O'BRIEN: Let's talk about the critics in general. Many of the critics we hear from have links to the fossil fuel industry. A lot of their funding comes from the coal and oil industries. How about you?

CHRISTY: All of my funding is federal and state grants. And I apply for them and write my papers, which are peer-reviewed. So I have disengaged and never was really involved in any of that.

O'BRIEN: Does it make you angry that Al Gore got the Peace Prize?

CHRISTY: No, I think it's just a commentary on a prize that is a political prize. I think it was clearly designed to influence American elections and so on. But, in a sense, you can't begrudge someone who has become a star. I mean, he has really attracted the media attention and so on. So that's just what happens in the world of politics.

O'BRIEN: So you say this is a political award then?

CHRISTY: Well, as I said at the very beginning, I don't see any accomplishment here. I don't see CO2 going down because of the campaign, the crusade that he's on. And I only see it going up, because, and I come back to this, energy is absolutely vital for human society, and its use will increase. There's a tremendous amount of pent-up energy demand, especially in the Third World right now. So we shall see it rise.

O'BRIEN: But some would say it's time to look at alternatives that don't put that CO2 into the atmosphere.

CHRISTY: Well, I've done the work on that, and the only alternative that can make a tiny dent in the rate of temperature increase, if it is increasing at a high rate, is nuclear power. So if you built 1,000 nuclear power plants right now, you would be able to affect the global temperature by, listen to this, one-hundredth of a degree per decade. I don't know if that's the price we want to pay, but nuclear power, in democratically accountable countries, is fairly safe and useful that way.

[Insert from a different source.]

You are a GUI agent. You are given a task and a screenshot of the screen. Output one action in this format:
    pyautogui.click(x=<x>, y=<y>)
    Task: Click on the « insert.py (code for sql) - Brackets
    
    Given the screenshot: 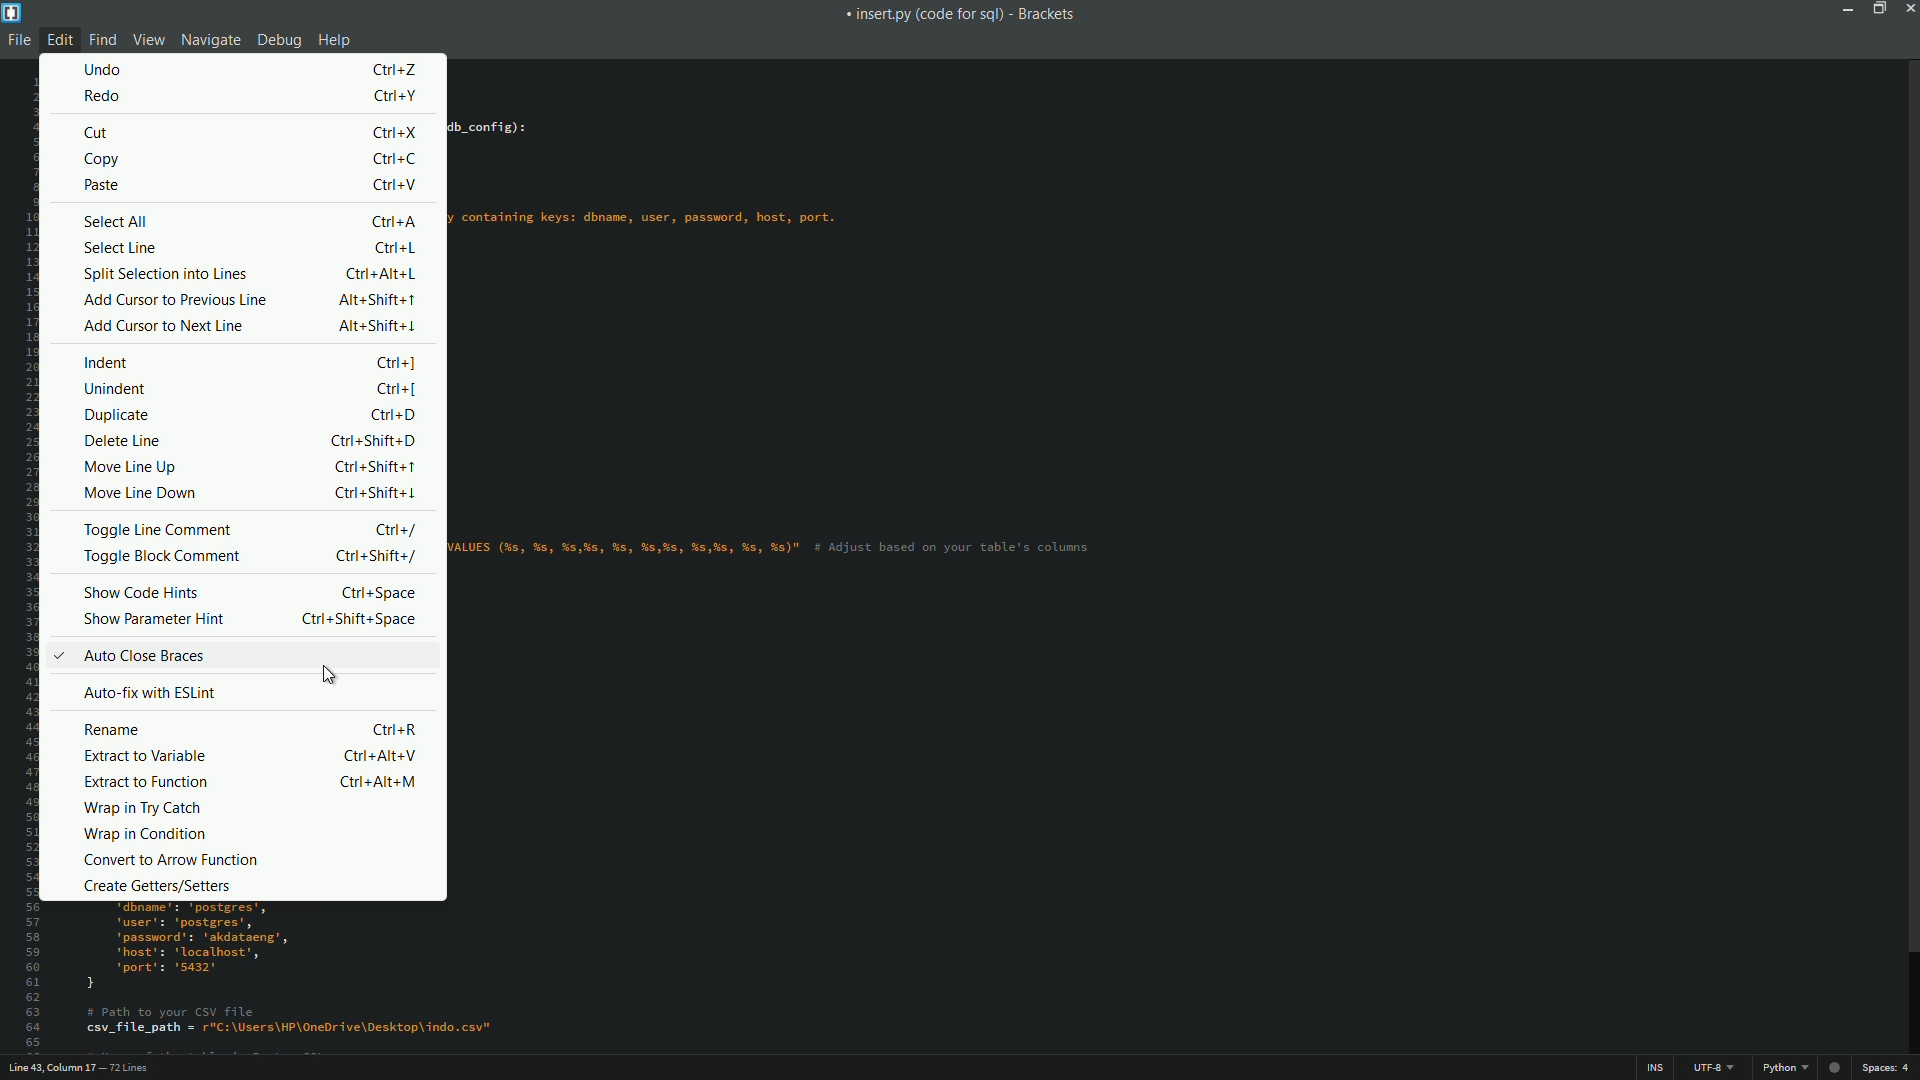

O'BRIEN: John Christy, thank you for your time.

CHRISTY: My pleasure.


  1. In the name of full disclosure and "being above reproach", I think it is reasonable to mention to those reading your blogs on global warming that you were at one time an executive with Exxon. Though many years ago, it may still bias your views on issues that challenge our use of fossil fuels.


  2. Hey Ron -

    Lighten up a bit. You overrate me by calling me an "executive." I was entry-level management, supervising service station managers from 1985-90. Global warming wasn't even a term or concept I was familiar with in those days.

    I did own a fair bit of Exxon stock at one point, but it's all been sold and reinvested in mutual funds.

    I don't think it's any more fair to call me biased for having worked for Exxon than it would be fair for me to say you can't make "true" judgments because you live in the hotbed of liberalism, Seattle. Both are called "ad hominem" attacks, and such attacks merely seek to shift the argument to the character of the person without dealing with the merits of the person's arguments.